Bulk energy storage technologies (typically larger than 50 MW and grid connected at transmission level voltages) add needed flexibility to grid operations and enhance the reliability and security of electricity supply. Unlike traditional generation and transmission assets, bulk storage facilities respond within minutes to add or absorb small or large increments of capacity to and from the grid. These technologies also represent an economic development and export opportunity. Such attributes are now widely recognized by the industry. Thus, it is not our intent here to review these attributes, which can be found in many respected references, but rather to focus on the policy framework necessary to monetize these attributes (Figure 1).
|1. Good business case. Four or five energy storage technologies are expected to exhibit an attractive internal rate of return (IRR) in the near future, based on an analysis of the availability of technical alternatives, the technical complexity of the implementation, its match with long-established business models, and other supporting business and industry trends. Calculations are based on estimated storage prices for 2015 to 2030. Source: The Boston Consulting Group, “Revisiting Energy Storage: There Is a Business Case”|
Over the past year in particular, many conditions necessary for bulk energy storage to play a larger role in U.S. electricity grid management and operations have converged.

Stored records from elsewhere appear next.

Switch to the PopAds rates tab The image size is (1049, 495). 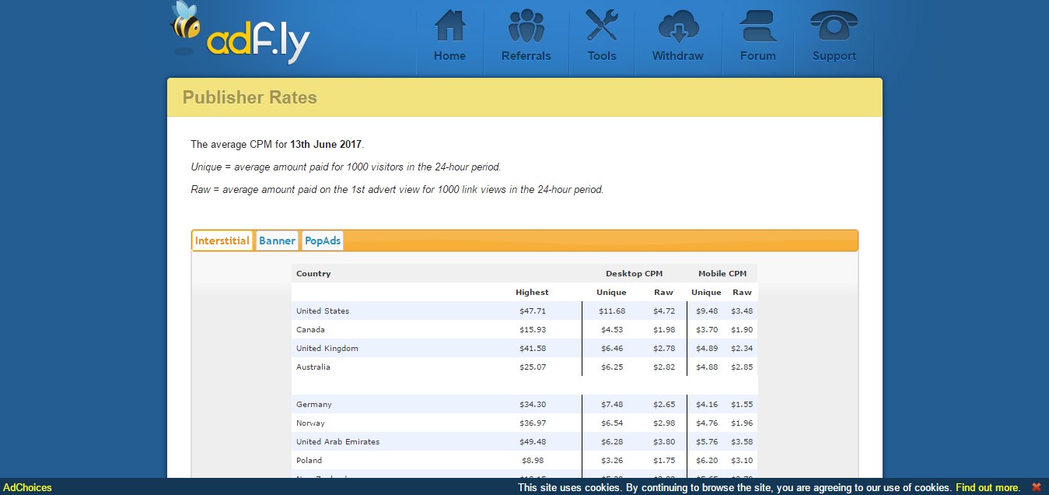click(x=322, y=240)
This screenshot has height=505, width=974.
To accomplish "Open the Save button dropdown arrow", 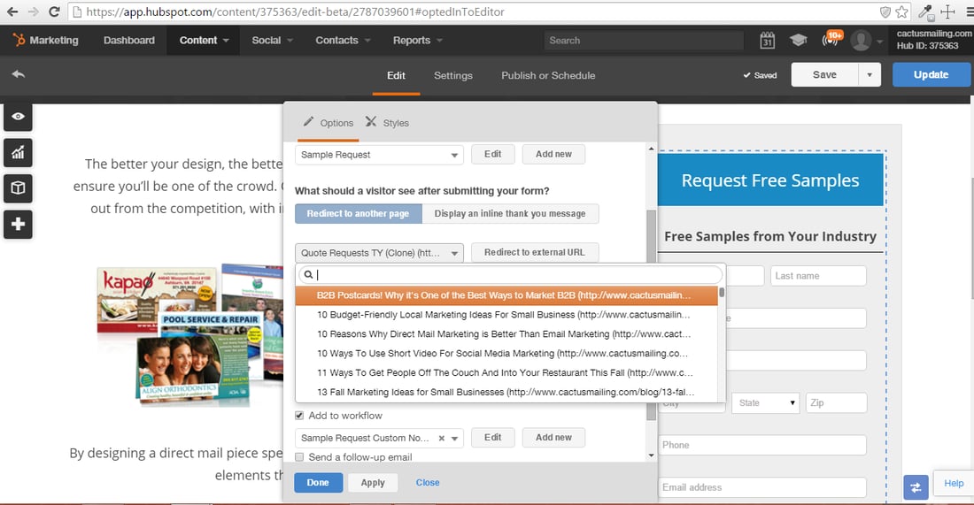I will [870, 75].
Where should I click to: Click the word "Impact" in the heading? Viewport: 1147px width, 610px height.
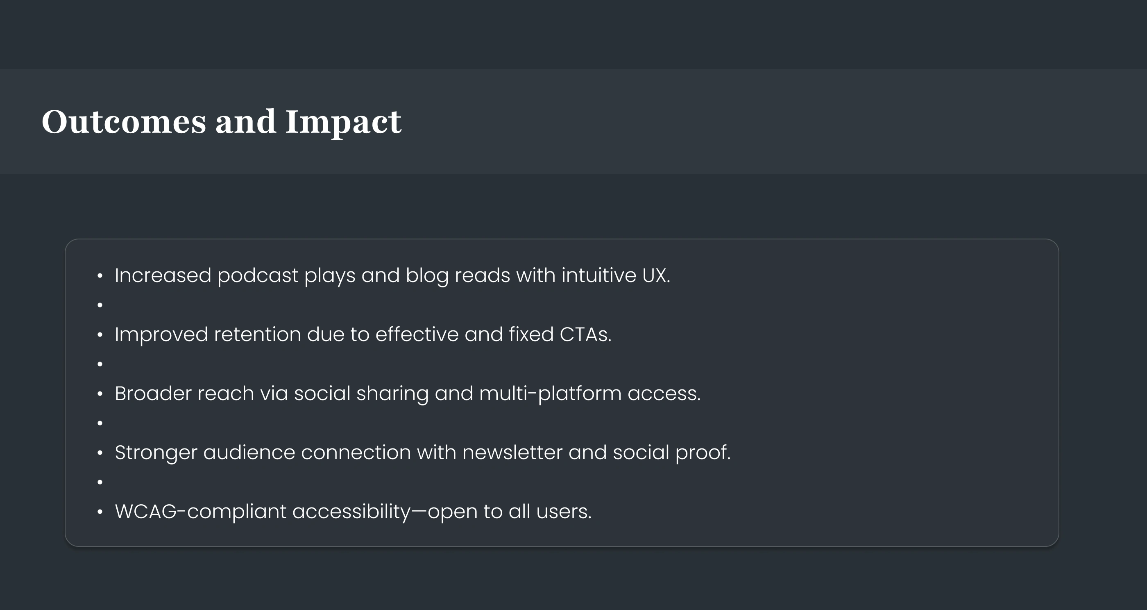click(x=343, y=121)
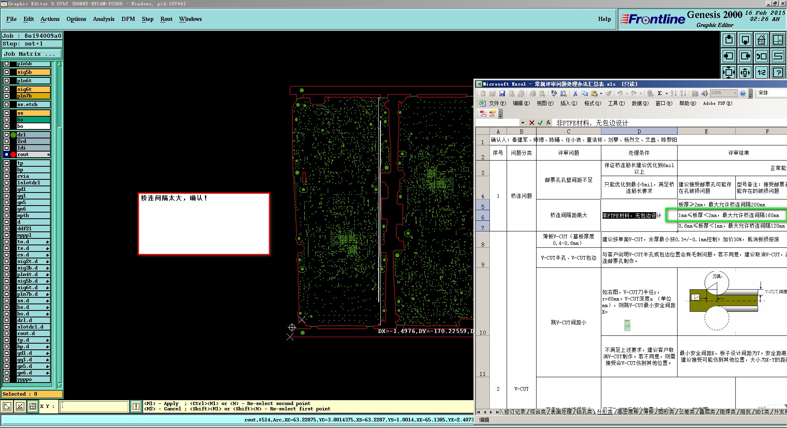Click the Home view icon
The height and width of the screenshot is (428, 787).
(x=761, y=40)
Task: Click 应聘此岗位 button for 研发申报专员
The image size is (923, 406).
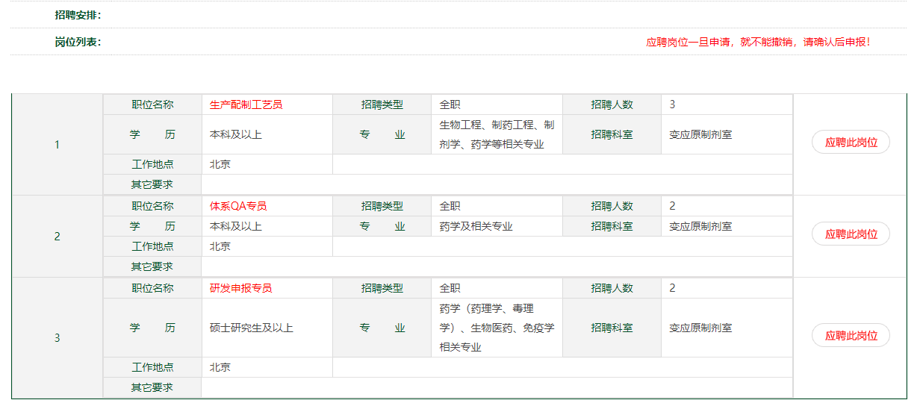Action: [851, 335]
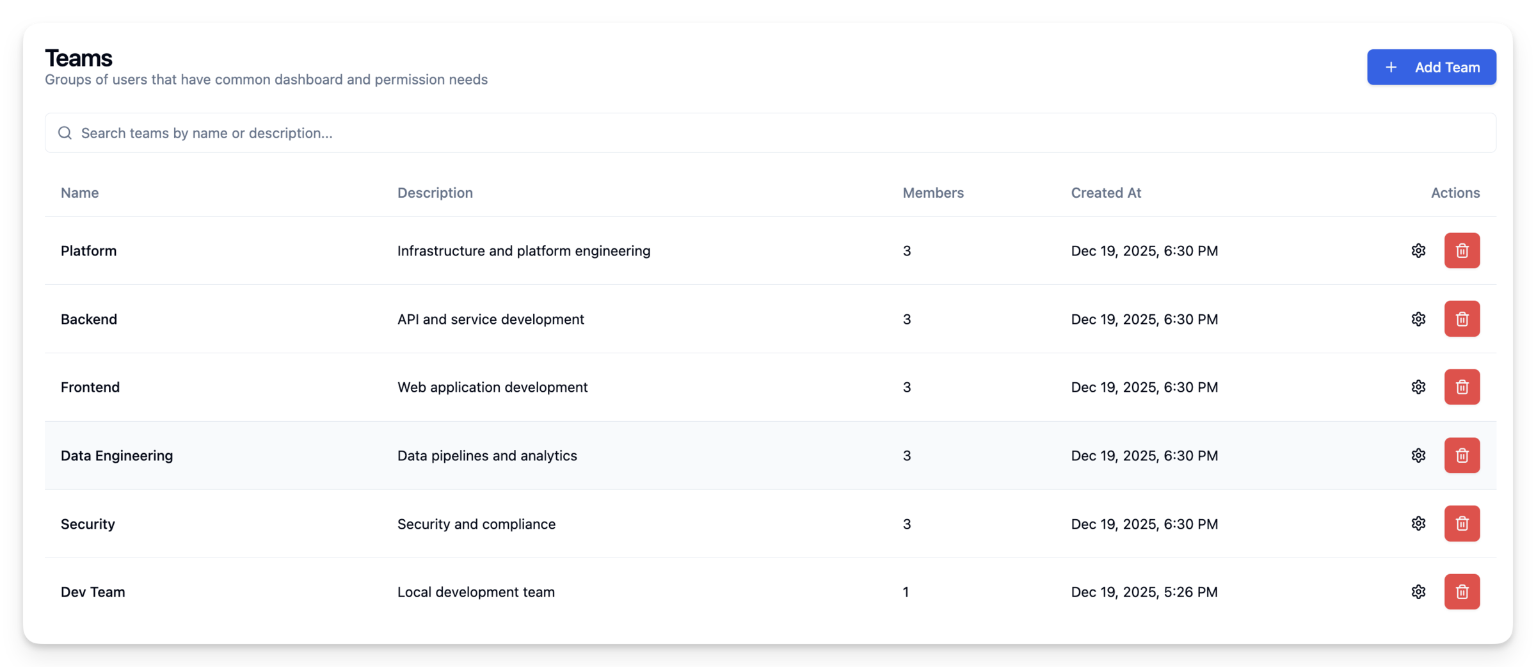Open Data Engineering team settings
1536x667 pixels.
click(1418, 455)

First, the Federal Energy Regulatory Commission (FERC) implemented FERC Order 755, which supports the use of energy storage facilities for ancillary services, and FERC Order 1000, which allows “multi-value” transmission projects to recover costs from ratepayers on a regional basis. FERC also issued a Notice of Inquiry on Electric Energy Storage Technologies and Ancillary Services to determine how storage assets should be treated for accounting purposes.
Second, two states with the largest electricity systems in the country—California and Texas—are implementing state-level policies conducive to storage. Not surprisingly, these two states are also among the most aggressive in developing renewable energy.
Third, the distributed energy storage sector is suffering from a variety of issues related to scale-up, operational safety, under-capitalized firms, private sector (venture capital and private equity primarily) funding levels, and general disenchantment with government-sponsored research and development. History suggests that at least a few of the companies pursuing these technologies will ultimately navigate the arduous path to a grid-scale commercial product. However, the sector as a whole, not unexpectedly by any means, has clearly suffered setbacks this past year.
Finally, it bears repeating that bulk storage technologies—primarily underground cavern-based compressed air energy storage (CAES) and pumped hydroelectric storage (PHS)—have consistently exhibited the best economics on a life-cycle cost basis, compared with virtually all of the scaled-up distributed storage technologies, with the possible exception of lead acid battery chemistry.
The Policy Gap
With dozens of active PHS and CAES projects around the country, a fair question to ask, given this convergence of conditions noted above, is, What’s the problem in getting commercial bulk storage projects online? The answer is that there are still several widely acknowledged benefits and value streams associated with bulk storage for which cost recovery/financial return is elusive under current policy and electricity market mechanisms.
In largely regulated jurisdictions, storage isn’t a “sanctioned” asset class like generation, transmission, or distribution assets for the purposes of recovering costs either through regulated rates of return or through contracts between utilities and third-party or merchant/independent project developers. In market-oriented jurisdictions, monetizing the costs of bulk storage through energy, capacity, renewable energy credits, and/or ancillary services typically still leaves substantial benefits unpaid for. The most notable of the ancillary services important to storage is frequency regulation, for which tariffs and products have been developed in many organized electricity markets.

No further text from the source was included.